Rafael Ramirez, ministre vénézuélien du Pétrole, a indiqué hier que le baril d'or noir ne devrait pas redescendre sous les 90 dollars.
"Nous pensons que les prix vont rester dans cette zone, au moins à 90 dollars", a déclaré Rafael Ramirez. "Le prix du pétrole ne peut pas baisser" parce que "les coûts de production ont augmenté".
Il a ajouté qu'à un certain niveau, les prix du pétrole commenceraient à vraiment peser sur la demande, mais selon lui, ce niveau n'a pas encore été atteint.

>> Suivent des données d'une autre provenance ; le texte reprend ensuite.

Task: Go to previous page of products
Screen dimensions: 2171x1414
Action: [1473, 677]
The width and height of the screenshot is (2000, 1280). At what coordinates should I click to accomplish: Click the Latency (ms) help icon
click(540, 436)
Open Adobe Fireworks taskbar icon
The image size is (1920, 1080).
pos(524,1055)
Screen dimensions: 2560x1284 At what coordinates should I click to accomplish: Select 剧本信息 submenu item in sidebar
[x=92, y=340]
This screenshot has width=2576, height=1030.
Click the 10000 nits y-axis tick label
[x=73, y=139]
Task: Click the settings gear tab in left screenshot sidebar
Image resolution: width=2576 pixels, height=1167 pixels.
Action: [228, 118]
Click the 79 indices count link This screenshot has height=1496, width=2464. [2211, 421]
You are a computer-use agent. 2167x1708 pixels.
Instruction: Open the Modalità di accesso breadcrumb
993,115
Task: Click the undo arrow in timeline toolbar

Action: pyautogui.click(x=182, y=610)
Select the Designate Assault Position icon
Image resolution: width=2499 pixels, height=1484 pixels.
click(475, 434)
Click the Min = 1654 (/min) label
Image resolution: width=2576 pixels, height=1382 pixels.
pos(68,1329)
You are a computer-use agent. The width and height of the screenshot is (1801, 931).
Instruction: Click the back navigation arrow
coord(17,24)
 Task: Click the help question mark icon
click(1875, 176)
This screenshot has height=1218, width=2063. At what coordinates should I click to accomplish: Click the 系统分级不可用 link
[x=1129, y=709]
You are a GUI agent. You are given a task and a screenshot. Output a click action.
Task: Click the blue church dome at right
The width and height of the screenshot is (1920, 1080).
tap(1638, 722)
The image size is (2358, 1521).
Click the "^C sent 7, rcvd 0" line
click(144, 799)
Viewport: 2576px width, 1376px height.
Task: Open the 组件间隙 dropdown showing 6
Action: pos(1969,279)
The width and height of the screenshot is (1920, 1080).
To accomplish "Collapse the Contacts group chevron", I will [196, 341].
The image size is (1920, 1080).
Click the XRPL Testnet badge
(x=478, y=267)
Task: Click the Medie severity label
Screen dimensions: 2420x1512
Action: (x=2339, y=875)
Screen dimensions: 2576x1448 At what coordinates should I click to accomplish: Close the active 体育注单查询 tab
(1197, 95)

Concernant les biocarburants, le ministre vénézuélien du Pétrole a estimé que leur impact sur le marché pétrolier était "marginal, mais regardez l'impact que cela a sur les prix de l'alimentation, c'est une folie"."Tous les pays d'Amérique latine" sont touchés par la flambée des prix de l'alimentation.
Un marché "confus"
Abdallah al-Attiyah, ministre qatari de l'Energie, a indiqué qu'il ne se "réjouissait pas des prix élevés" du pétrole. "Le marché est très confus. Nous sommes confrontés à beaucoup de difficultés, non seulement les prix du pétrole mais aussi des énormes coûts" pour pouvoir "maintenir ou augmenter notre production".